The seven
shuttle astronauts preparing to rocket toward the International Space Station
(ISS) with a new Japanese laboratory this month arrived at NASA's Florida
spaceport Tuesday for launch day practice.
Commanded
by veteran NASA astronaut Mark Kelly, the astronauts are gearing up for a planned
May 31 launch aboard the space shuttle Discovery to deliver Japan's tour
bus-sized Kibo module, the largest room built for the station.
"Discovery
looks really good from what we can see," Kelly said after flying over the
shuttle's seaside launch pad at NASA's Kennedy Space Center (KSC) in Cape
Canaveral, Fla. "It's great to see the vehicle at the pad."
NASA hauled
Discovery to its Pad 39A launch site at KSC early Saturday as engineers prepare
the spacecraft for a 13-day mission to the space station.
Kelly and
his crewmates arrived at the launch site today by 4:12 p.m. EDT (2012 GMT),
swooping down in NASA's T-38 jets for a traditional three-day training exercise
that precedes every shuttle mission. The session is dubbed the Terminal
Countdown Demonstration Test.
Training
alongside Kelly are shuttle pilot Ken Ham and mission specialists Karen Nyberg,
Mike Fossum, Ron Garan, Greg Chamitoff and Japanese astronaut Akihiko Hoshide,
who is representing the Japan Aerospace Exploration Agency (JAXA) that built
the Kibo lab.
"We just
need to have this same weather when we launch on the 31st of May," Garan said
from the sunny tarmac.
Over the
next few days, the astronauts will try on their bright orange launch and entry
pressure suits, inspect the 37-foot-long (11-meter) Kibo module inside
Discovery's cargo hold and speak with reporters from their Pad 39A before
capping the trip with a launch day dress rehearsal and emergency
escape drill.
"I'm
looking forward to seeing the Kibo module in the payload bay," Hoshide told
reporters.
Discovery's
STS-124 mission will mark NASA's third shuttle flight of the year dedicated to
hauling a new room to the space station, with Kibo's main module following a smaller
storage room and Europe's new
Columbus lab.
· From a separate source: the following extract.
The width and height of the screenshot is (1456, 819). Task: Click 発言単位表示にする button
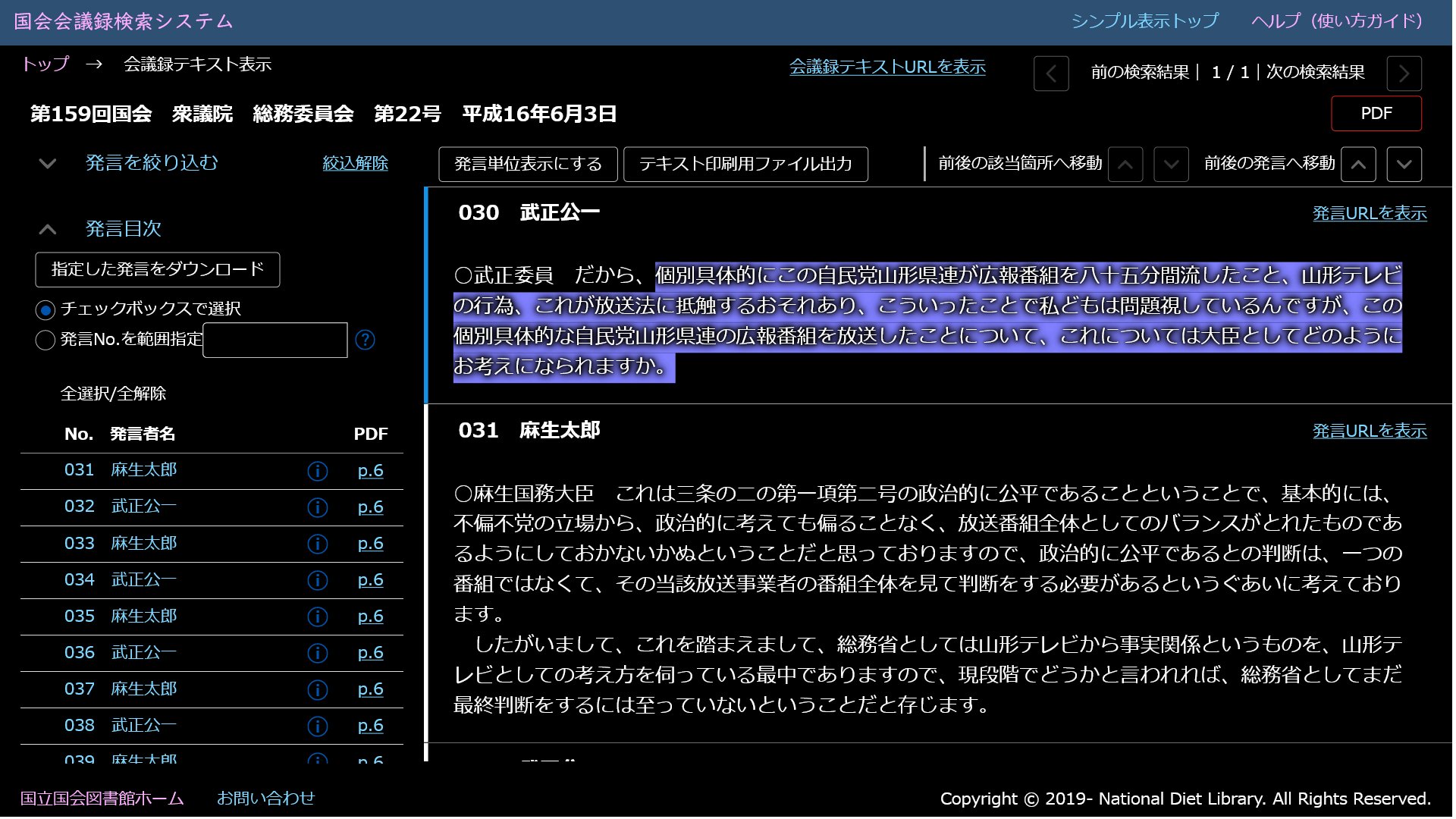click(528, 165)
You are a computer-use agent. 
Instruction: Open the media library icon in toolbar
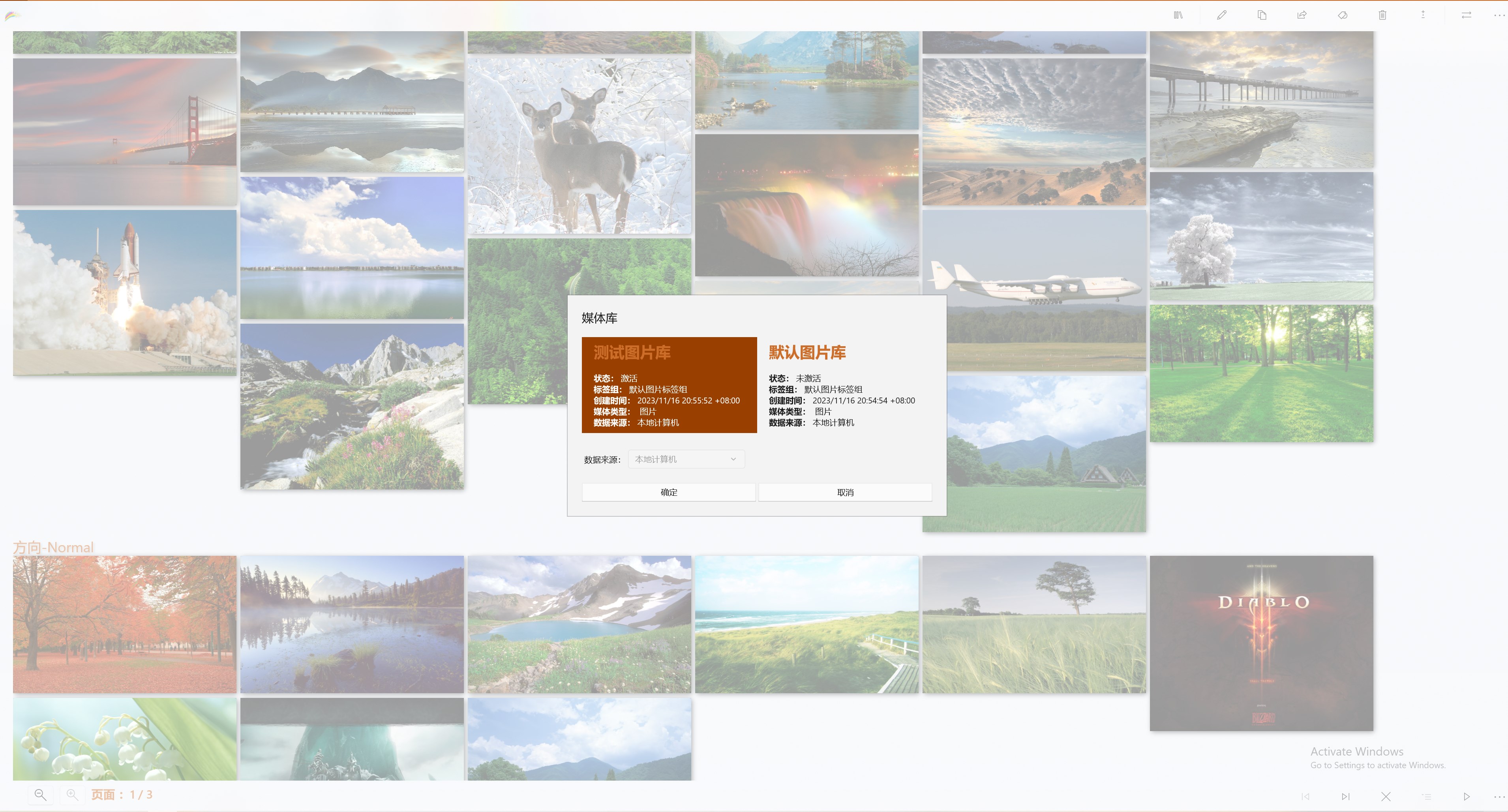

Five of the shuttle's seven astronauts are making the first
spaceflight of their careers with the mission.
"As we
were flying over here, I'm looking at the two [launch] pads and I don't know
which one the orbiter's on," joked Ham, a U.S. Navy commander who chalked it up
to his rookie status, though the word "rookie" has been off limits during
training. "So I flew right between them until I found it."
"I have to admit that I did the same thing," said Garan, who is also making his
first spaceflight, with a smile. "But we found it."